Kutipan Teks:

^^^^^^^^

Laporan Wartawan Tribunnews, Larasati Dyah Utami
TRIBUNNEWS.COM, JAKARTA – Direktur Center of Economic and Law Studies (CELIOS) Bhima Yudhistira mengatakan pemerintah mengulang kesalahan yang sama seperti tahun 2021 dengan merencanakan pemberian vaksin booster secara berbayar.
Dengan alasan mengurangi beban APBN, sebagian vaksin booster akan berbayar.
Padahal menurut Bhima, sebenarnya pemerintah masih memiliki kapasitas untuk memberikan vaksin secara gratis sampai mencapai herd immunity.
“Ini seperti mengulang kesalahan yang sama, yang sudah direvisi, sekarang muncul lagi,” kata Bhima di Konferensi Pers Koalisi Masyarakat Sipil untuk Akses Keadilan Kesehatan, Minggu (9/1/2021).
Pemerintah beralasan vaksinasi berbayar ini ditujukan agar beban APBN berkurang.
Namun di sisi lain, Bhima menilai pemerintah banyak menghabiskan dana APBN untuk hal yang tidak relevan dengan penanganan pandemi di tahun 2022.

^^^^^^^^

Entri data yang dikumpulkan
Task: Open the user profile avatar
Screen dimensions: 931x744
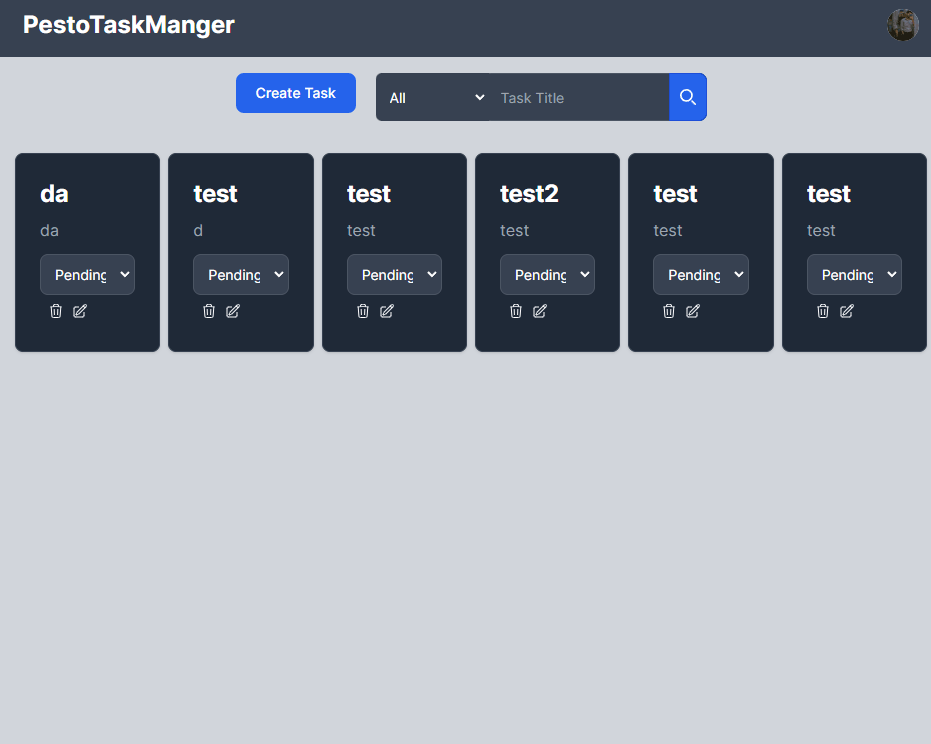Action: pyautogui.click(x=902, y=25)
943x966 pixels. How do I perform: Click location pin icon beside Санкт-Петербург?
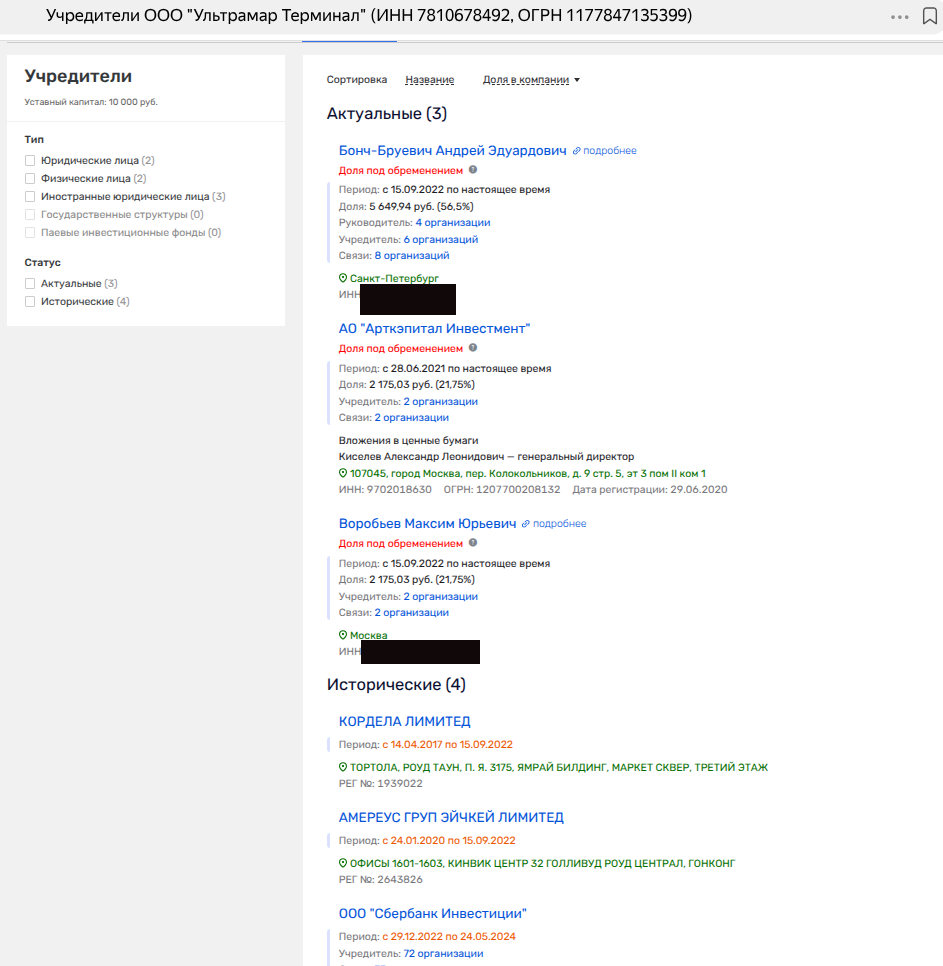[x=343, y=278]
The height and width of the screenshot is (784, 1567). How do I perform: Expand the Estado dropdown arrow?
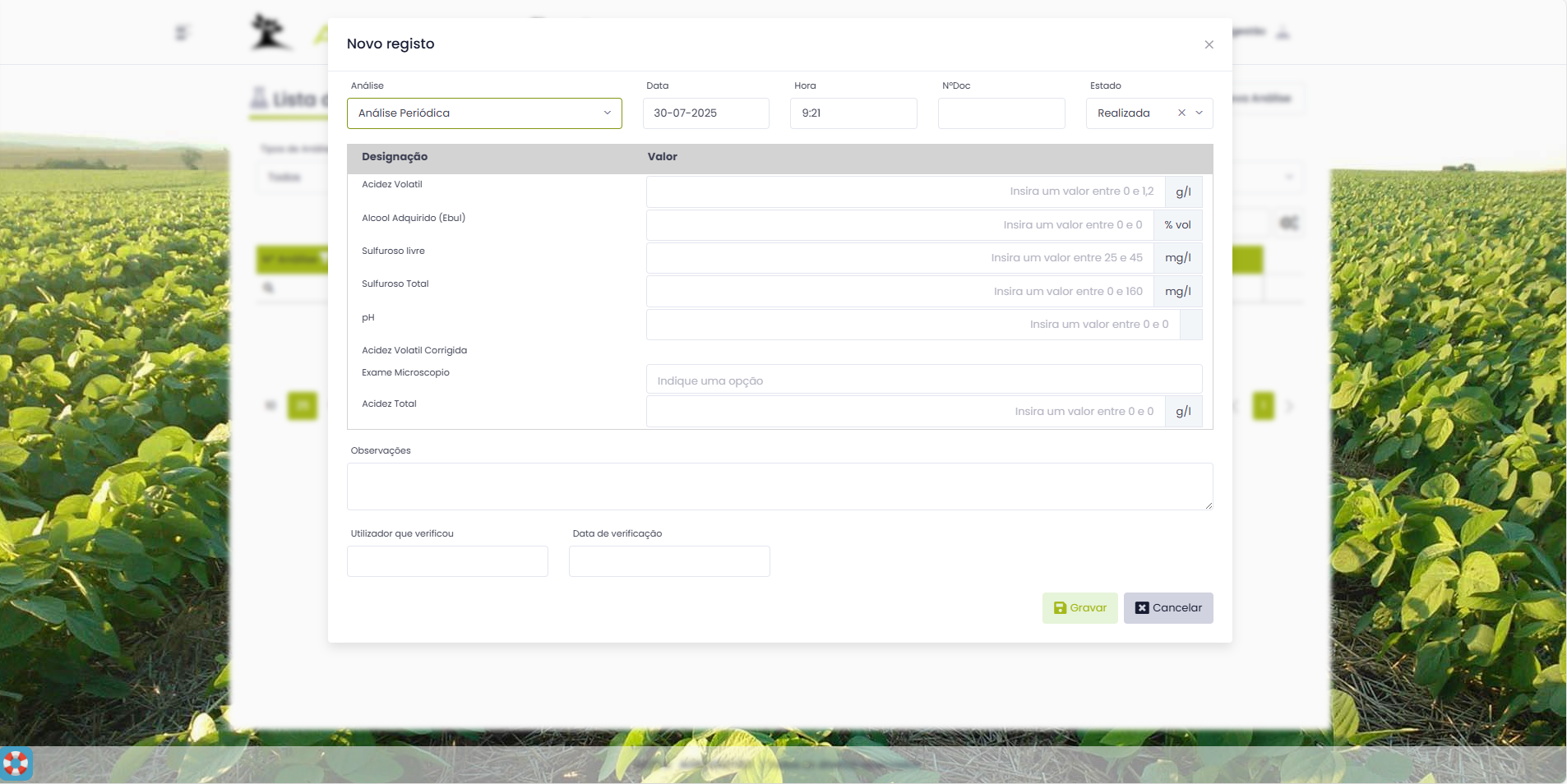[x=1200, y=113]
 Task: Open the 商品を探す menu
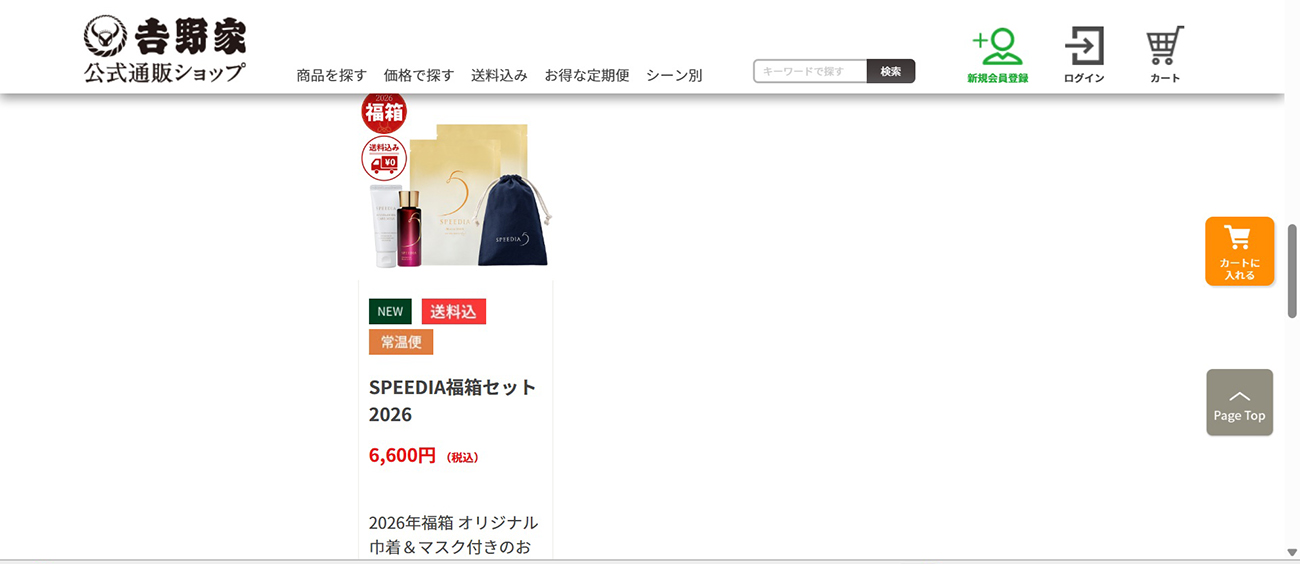point(332,75)
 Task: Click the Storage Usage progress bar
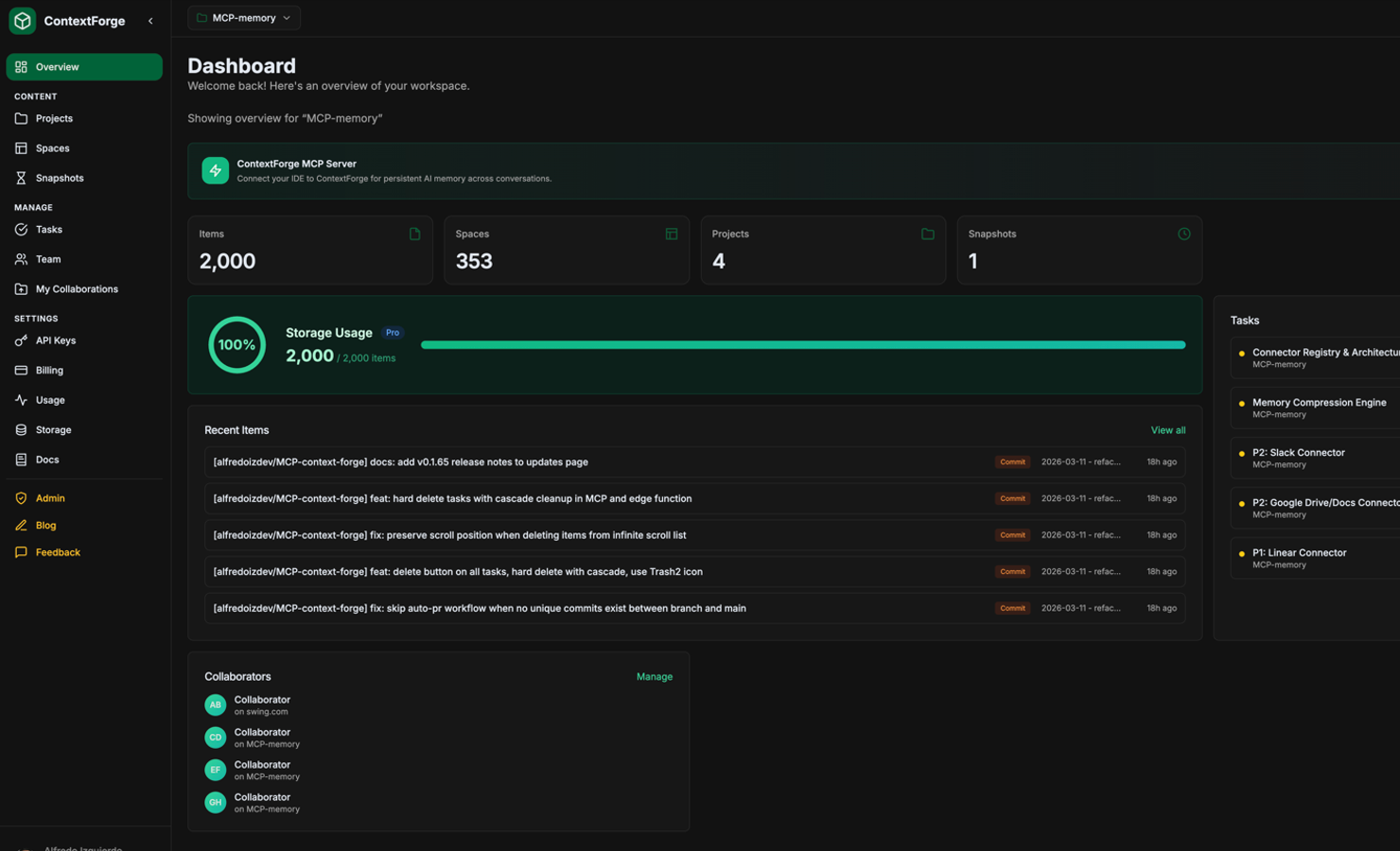pos(803,344)
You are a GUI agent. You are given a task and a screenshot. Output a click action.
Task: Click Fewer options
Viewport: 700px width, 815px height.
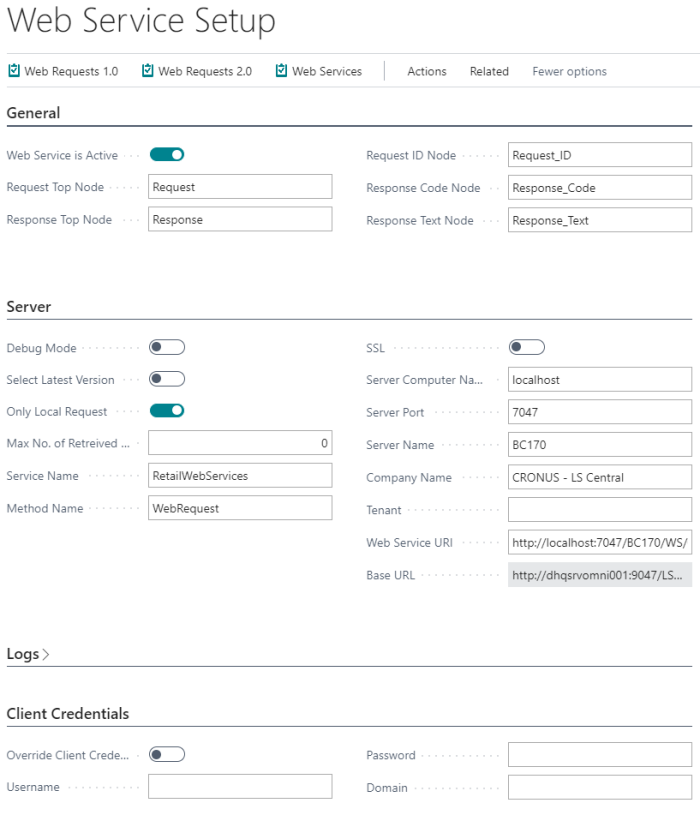point(568,71)
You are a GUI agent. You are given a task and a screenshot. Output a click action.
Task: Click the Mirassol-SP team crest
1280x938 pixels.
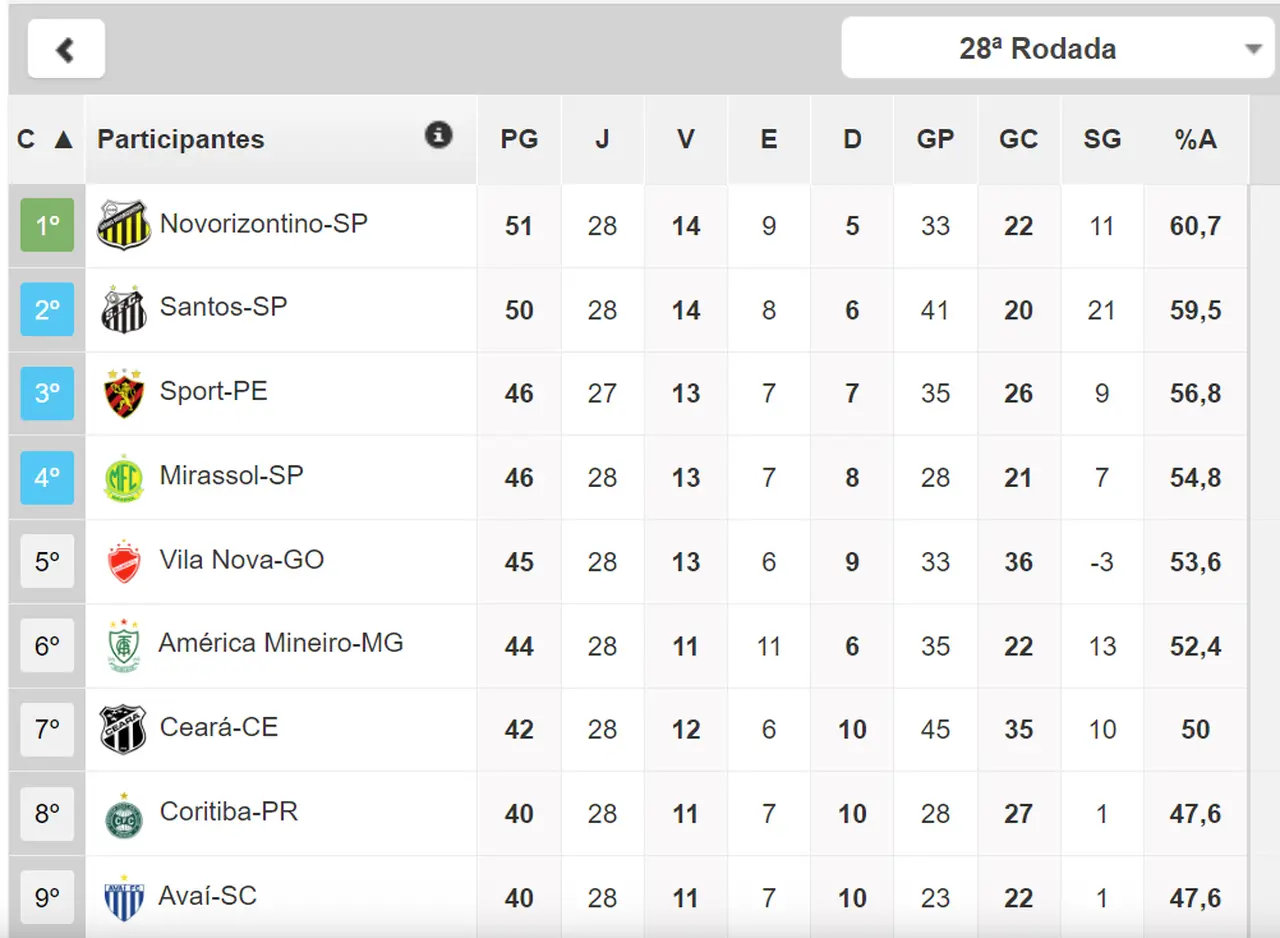(x=124, y=478)
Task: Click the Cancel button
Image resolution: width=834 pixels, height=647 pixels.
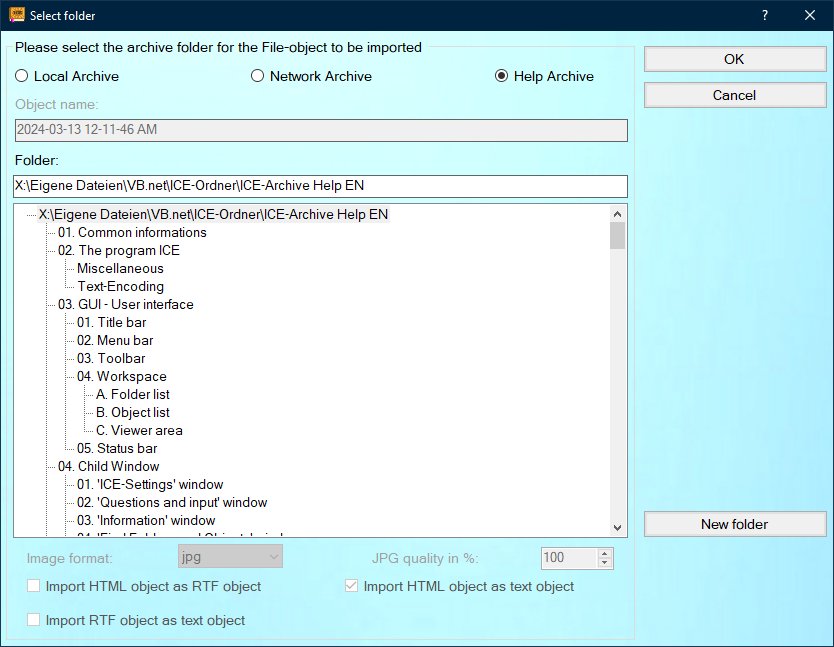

^^^^^^^^

Tugas yang Dikerjakan: Menurut kutipan, apa alasan pemerintah merencanakan sebagian vaksin booster secara berbayar? Materi di atas tidak berhubungan dengan kutipan.

Jawaban Soal: Untuk mengurangi beban APBN.